[Dataset items]
————————

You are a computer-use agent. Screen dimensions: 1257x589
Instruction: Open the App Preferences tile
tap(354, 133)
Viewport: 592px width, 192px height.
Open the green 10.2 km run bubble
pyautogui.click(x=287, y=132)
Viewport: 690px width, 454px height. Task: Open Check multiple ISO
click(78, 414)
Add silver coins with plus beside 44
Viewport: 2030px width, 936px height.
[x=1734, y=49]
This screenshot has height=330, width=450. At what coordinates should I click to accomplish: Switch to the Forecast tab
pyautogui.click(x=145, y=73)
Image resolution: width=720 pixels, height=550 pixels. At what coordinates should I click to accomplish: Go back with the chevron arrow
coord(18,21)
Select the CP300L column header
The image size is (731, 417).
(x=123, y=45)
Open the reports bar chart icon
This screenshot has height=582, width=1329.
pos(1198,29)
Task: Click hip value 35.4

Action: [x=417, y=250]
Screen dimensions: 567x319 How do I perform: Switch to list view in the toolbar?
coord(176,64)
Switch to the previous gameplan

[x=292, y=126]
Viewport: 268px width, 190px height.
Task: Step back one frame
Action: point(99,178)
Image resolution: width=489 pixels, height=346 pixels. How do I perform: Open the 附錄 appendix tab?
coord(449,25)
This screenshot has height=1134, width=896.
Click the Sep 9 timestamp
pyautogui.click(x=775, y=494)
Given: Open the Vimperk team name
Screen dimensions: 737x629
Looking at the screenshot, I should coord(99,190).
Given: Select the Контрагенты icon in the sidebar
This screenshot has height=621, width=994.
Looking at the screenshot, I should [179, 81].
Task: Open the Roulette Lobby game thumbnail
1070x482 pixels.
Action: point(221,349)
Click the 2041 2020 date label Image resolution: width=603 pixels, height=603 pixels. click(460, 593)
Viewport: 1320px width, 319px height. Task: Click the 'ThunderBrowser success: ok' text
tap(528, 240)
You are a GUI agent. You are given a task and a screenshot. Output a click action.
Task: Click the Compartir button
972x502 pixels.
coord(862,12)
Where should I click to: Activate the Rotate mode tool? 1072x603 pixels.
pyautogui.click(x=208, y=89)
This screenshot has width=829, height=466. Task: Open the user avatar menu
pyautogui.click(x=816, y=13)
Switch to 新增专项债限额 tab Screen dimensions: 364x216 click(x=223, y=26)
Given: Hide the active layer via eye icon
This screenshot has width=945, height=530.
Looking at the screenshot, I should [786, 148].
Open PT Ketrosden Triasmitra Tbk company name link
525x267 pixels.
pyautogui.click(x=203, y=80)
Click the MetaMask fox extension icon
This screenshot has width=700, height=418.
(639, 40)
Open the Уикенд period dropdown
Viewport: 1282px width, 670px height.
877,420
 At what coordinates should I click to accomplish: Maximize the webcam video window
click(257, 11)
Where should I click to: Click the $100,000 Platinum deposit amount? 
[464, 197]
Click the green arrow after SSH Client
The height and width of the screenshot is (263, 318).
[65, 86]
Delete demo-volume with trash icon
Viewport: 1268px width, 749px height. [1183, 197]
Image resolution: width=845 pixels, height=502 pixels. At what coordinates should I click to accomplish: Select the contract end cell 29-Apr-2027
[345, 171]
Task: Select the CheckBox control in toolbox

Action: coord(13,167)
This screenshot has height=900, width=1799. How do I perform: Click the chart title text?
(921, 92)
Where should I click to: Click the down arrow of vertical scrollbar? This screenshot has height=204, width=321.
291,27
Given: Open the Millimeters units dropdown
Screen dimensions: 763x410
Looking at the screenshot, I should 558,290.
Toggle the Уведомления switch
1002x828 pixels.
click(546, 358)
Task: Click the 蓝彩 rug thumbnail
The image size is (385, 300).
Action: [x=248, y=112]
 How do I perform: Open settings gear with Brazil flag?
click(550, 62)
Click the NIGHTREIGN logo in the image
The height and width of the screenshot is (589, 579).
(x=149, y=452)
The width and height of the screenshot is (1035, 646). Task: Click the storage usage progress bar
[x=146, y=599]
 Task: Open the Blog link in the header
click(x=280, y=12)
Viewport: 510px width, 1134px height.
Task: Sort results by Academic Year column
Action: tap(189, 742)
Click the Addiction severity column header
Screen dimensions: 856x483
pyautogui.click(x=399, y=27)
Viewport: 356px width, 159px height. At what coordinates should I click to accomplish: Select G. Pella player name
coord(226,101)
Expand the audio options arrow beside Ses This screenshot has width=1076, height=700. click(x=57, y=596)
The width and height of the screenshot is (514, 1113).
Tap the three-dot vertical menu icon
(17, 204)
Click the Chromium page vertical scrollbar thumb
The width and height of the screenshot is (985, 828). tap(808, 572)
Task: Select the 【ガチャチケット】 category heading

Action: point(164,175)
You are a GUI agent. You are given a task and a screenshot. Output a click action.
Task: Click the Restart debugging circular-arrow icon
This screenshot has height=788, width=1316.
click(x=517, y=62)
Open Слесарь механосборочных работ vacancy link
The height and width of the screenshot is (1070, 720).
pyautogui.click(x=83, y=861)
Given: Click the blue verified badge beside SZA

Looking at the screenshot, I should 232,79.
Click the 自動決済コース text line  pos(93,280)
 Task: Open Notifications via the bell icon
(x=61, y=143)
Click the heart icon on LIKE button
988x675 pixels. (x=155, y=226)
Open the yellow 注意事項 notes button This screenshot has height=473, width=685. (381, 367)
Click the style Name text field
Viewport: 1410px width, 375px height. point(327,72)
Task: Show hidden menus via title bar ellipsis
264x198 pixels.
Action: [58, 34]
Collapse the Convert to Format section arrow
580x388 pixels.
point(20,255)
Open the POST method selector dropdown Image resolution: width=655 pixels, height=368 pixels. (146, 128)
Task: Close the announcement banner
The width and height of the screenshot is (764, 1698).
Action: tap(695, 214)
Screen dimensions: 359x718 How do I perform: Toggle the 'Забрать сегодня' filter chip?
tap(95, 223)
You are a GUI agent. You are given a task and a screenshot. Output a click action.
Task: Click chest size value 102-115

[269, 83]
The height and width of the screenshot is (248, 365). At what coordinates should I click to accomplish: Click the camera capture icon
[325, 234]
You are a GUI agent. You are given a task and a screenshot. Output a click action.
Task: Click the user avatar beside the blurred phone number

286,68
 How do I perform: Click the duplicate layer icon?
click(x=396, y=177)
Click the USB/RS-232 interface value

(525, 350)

————————

WORK ITEM:
Work out the number of lines in the entries above that hold the word "thumbnail", giving the number without comment.

TASK RESPONSE:
2